The only businessperson who chose to go to civil trial in the Par Funding financial scandal has been found liable by a jury of defrauding investors and must join all the defendants in disgorging ill-gotten profits.
After only four hours of deliberation Wednesday, the six-member jury unanimously ruled against Florida financial adviser Michael C. Furman, 39, on six fraud counts in a civil case brought against him by the U.S. Securities and Exchange Commission. Furman, who the SEC said raised money for Par Funding, was also found liable on a seventh count for selling an unregistered security.
Furman will now join the founders of Par Funding and well-known King of Prussia financial salesman Dean Vagnozzi and other defendants in having to pay back millions to 1,200 investors who put nearly $500 million into lender Par Funding.
Soon, U.S. District Court Judge Rodolfo Ruiz III, sitting in Fort Lauderdale, will decide how much precisely each defendant will have to pay in investors’ money, interest, and fines. Ruiz should carve up the money in March.
The other defendants agreed late last month to drop their opposition to the SEC lawsuit and go right to the computation of how much they will have to pay.
In a sweeping lawsuit brought in 2020, the U.S. Securities and Exchange Commission said Par Funding, Vagnozzi, Furman, and other defendants hid the fact that one of the lending firm’s founders, Joseph W. LaForte, had served prison time for past financial crimes.
SEC trial counsel Amie Riggle Berlin said they also misled investors about Par Funding’ reckless lending, high defaults on the money it lent, lack of business insurance, and history of regulatory troubles and fines. The firm loaned money to smaller businesses at high interests, saying this in turn permitted it to promise generous payments to investors.
A court-appointed receiver has already swooped in to take control of about $150 million in cash, cars, boats, artwork, and high-end real estate owned by the Par Funding defendants, squirrelling it away for a big payback.
In addition, Par did pay more than $200 million to investors. Plus, the receiver has also tried to keep pressing Par Funding’s borrowers for their loan payments. Still, at some point, there may be a day of reckoning in which investors will know the size of any losses.
Furman, based in West Palm Beach, was one of the smaller drummers raising money. The SEC said he helped steer $10 million into Par Funding; his lawyers put the figure at $6 million.
Berlin, the SEC lawyer, declined to comment on her win.

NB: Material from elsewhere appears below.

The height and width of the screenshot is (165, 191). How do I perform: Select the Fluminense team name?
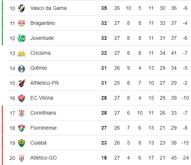tap(43, 128)
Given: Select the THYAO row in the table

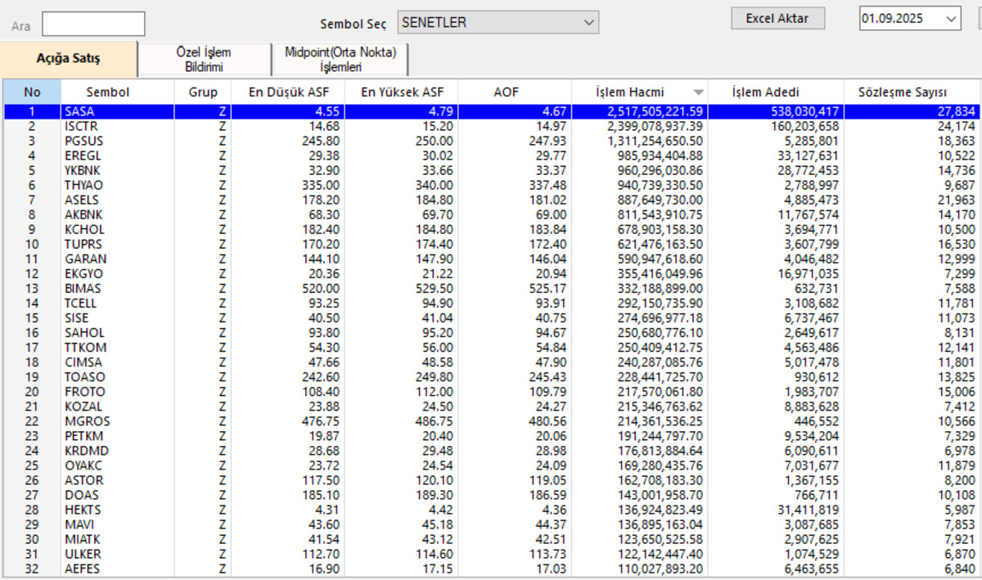Looking at the screenshot, I should (x=491, y=186).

Gurbir S. Grewal, the SEC director of enforcement in Washington, D.C, said in a statement that the “verdict underscores that the commission will continue to pursue those who violate the federal securities laws and victimize investors.”
Zachary Hyman, one of Furman’s lawyers, said that Furman was considering an appeal.
“We are disappointed in the results of the trial,”Hyman said, adding, “The court limited what we could present to the jury in a very significant way.”
Par Funding was owned in part by Joseph LaForte and his wife, Lisa McElhone. LaForte was convicted of two financial crimes before starting Par Funding, and served two prison terms. LaForte is also awaiting a criminal trial on charges of illegal possession of firearms by a felon.